# Seamonkey won't install extensions



## Deleted member 30996 (Oct 29, 2012)

I use www/seamonkey and www/firefox as my browsers and always install them through ports. firefox works without flaw and I can install any and all extensions or themes I choose, but when I attempt to install extensions or themes to seamonkey it fails, by clicking the install extension button not doing anything, or with an XML error like this when I attempted to install dictionary.com as an internet search engine today on my laptop:


```
This XML file does not appear to have any style information associated with it. The document tree is shown below.

<SearchPlugin>
 <os:ShortName>Dictionary
 </os:ShortName><os:Description>Dictionary.com
 </os:Description><os:InputEncoding>ISO-8859-1
 </os:InputEncoding><os:Image width="16" height="16">
  data:image/
  icon;base64,AAABAAEAEBAQAAAAAAAoAQAAFgAAACgAAAAQAAAAIAAAAAEABAAAAAAAAAAAAAAAAAAAAAAAAAAAAAAAAAD
  ///8A//f3APfv5wDv59YA3t69AN7GpQDOvYwAxqVrALWUUgC1jEIApXs5AK2EMQCUayEApXMQAJRrCAAAAAAAzepneK \ 
  pD3dzO7CIiAAnu7e7u7u7nDe7tzu7tdiAu7u7KdiAiZwzu7MICad6CBe7uyt7uggZAjuzO7oIlpgMFnM7CIq5QeQICo \ 
  wKu0gnQXshCnuoCzkDe7c7u6V3uSO7uzu7u7u7u7uzO7u7u7u7u7s7u7u7u7u7szMzMzMzMzMwAAAAAAAAAAAAAAAAA \ 
  AAAAAAAAAAAAAAAAAAAAAAAAAAAAAAAAAAAAAAAAAAAAAAAAAAAAAAAAAAAAAAAAAAAA
 </os:Image>
 <SearchForm>http://dictionary.reference.com/</SearchForm>
 <os:Url type="text/html" method="GET" template="http://dictionary.reference.com/browse/{searchTerms}">
</os:Url></SearchPlugin>

( \ line breaks added so as not to blow out page)
```

JavaScript is enabled and software installation permission is also enabled. I have two different machines running FreeBSD 9.0-RELEASE-p3 and this happens on each machine. The only difference in the two machines is that on my PC I still have dictionary.com and thesaurus.com installed as search engines from several releases back, but all my other extensions have disappeared and I can't install any new ones. On my laptop I don't have any old extensions still installed and can't install any new ones. I've been having this problem for the past 3-4 version releases over the past few months on both machines.
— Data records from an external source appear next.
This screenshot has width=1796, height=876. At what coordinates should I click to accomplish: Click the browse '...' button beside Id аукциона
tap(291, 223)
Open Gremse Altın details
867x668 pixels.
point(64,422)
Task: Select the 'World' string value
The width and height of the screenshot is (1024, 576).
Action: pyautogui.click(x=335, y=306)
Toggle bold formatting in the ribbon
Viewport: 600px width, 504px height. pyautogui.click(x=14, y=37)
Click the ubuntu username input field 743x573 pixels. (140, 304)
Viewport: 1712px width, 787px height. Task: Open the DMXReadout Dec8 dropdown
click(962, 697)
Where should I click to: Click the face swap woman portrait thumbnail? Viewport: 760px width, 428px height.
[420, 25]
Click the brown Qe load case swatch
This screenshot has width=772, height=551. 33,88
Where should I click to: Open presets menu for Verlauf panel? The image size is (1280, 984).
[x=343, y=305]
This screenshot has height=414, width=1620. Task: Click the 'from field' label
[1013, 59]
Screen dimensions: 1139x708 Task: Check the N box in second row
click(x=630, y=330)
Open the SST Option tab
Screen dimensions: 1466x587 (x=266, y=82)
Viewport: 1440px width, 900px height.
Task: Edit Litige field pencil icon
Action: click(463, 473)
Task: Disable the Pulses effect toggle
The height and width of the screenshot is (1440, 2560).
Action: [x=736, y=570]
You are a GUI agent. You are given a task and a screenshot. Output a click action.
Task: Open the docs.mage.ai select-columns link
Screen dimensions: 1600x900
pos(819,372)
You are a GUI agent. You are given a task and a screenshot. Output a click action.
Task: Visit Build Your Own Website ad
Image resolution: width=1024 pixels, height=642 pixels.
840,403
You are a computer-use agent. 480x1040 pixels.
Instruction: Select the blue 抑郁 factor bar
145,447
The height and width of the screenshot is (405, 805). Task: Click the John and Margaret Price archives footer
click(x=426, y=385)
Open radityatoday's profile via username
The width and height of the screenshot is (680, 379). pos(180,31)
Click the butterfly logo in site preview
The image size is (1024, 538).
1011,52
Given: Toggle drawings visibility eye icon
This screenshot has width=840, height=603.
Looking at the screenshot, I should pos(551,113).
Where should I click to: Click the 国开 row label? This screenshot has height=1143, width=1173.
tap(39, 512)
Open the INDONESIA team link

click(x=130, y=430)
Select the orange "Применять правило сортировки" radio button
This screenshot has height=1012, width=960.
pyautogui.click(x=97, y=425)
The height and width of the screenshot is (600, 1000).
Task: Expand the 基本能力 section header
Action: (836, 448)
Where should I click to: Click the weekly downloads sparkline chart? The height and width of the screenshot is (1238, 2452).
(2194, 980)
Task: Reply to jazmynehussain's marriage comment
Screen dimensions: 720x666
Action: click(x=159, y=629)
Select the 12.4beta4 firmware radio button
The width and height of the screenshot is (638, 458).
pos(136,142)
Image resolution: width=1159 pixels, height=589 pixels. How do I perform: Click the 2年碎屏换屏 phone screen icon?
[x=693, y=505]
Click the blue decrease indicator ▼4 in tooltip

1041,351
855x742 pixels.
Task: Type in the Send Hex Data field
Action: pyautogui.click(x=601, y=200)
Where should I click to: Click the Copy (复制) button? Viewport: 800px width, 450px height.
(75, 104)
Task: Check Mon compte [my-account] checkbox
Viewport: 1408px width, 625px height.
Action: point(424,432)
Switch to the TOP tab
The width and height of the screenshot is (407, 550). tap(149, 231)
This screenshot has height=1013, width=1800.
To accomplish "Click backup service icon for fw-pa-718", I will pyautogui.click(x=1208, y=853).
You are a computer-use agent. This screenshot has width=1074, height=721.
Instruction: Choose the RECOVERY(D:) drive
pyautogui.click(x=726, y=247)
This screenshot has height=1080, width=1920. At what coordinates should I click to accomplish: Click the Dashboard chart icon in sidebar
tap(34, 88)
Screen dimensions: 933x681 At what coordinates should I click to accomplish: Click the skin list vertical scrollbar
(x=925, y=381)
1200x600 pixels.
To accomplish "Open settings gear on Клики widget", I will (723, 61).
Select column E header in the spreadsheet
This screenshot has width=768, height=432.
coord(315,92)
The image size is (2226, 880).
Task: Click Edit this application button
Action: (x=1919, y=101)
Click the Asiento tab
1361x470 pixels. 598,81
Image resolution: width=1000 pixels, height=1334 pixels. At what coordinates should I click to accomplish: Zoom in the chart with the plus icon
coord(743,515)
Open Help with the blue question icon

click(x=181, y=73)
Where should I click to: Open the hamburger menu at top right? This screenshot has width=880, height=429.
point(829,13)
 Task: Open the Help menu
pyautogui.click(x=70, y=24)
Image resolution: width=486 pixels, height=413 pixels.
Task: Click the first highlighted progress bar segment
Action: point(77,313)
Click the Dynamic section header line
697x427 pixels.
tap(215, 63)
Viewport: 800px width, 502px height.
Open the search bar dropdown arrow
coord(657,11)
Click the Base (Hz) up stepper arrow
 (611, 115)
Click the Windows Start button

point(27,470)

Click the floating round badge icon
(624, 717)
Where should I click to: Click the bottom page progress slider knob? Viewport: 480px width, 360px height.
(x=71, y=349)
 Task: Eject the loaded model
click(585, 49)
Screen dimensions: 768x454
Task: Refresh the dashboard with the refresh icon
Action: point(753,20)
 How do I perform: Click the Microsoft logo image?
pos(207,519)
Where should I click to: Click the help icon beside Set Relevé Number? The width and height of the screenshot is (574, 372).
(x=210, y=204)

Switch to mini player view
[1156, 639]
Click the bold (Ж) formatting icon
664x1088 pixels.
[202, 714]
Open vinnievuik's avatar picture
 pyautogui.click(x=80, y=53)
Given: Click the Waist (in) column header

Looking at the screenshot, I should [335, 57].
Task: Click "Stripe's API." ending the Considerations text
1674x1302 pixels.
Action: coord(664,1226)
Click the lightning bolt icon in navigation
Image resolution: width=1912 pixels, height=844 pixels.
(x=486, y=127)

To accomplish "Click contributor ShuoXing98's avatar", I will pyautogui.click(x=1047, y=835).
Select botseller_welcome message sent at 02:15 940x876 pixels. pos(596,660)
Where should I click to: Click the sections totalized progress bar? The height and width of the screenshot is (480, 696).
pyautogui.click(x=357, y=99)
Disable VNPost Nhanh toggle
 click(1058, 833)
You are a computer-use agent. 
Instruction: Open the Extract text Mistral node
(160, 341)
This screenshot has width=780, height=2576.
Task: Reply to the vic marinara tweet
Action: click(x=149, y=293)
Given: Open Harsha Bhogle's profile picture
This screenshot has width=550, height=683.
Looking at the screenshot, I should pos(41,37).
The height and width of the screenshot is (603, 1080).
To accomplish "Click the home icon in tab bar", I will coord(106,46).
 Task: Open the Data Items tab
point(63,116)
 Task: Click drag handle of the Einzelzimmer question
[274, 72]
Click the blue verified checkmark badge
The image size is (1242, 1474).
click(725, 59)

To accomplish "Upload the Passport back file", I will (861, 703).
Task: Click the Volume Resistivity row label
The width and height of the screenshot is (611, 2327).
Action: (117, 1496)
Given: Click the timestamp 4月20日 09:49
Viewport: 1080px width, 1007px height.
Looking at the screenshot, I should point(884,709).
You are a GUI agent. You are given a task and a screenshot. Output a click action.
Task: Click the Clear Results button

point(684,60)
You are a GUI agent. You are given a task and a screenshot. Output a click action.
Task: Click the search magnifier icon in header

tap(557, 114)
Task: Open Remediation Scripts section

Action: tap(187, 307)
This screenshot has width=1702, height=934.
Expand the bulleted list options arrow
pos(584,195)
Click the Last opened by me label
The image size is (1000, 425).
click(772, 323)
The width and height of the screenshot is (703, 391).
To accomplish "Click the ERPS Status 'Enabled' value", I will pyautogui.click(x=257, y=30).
There was a new version of seamonkey put out over the past 24 hours and I've been using the same method to install the new version each time. Before installing it from ports I have been using `# make deinstall` to remove the old version first, then `# make install clean` thinking I could get a fresh start by not using the `# portupgrade seamonkey` command like I usually do with everything, including firefox. The new version of firefox installs without problems on both machines. 

I've always been able to use it in the past without problems but without the extensions it's not worth using at all. I asked another member and they stated they don't have a problem with getting extensions installed on their box. Does anyone have any idea what might be the problem or how to correct it?

I started seamonkey through xterm to see if it would give me any additional error information when attempting to install an extension but it didn't.


----------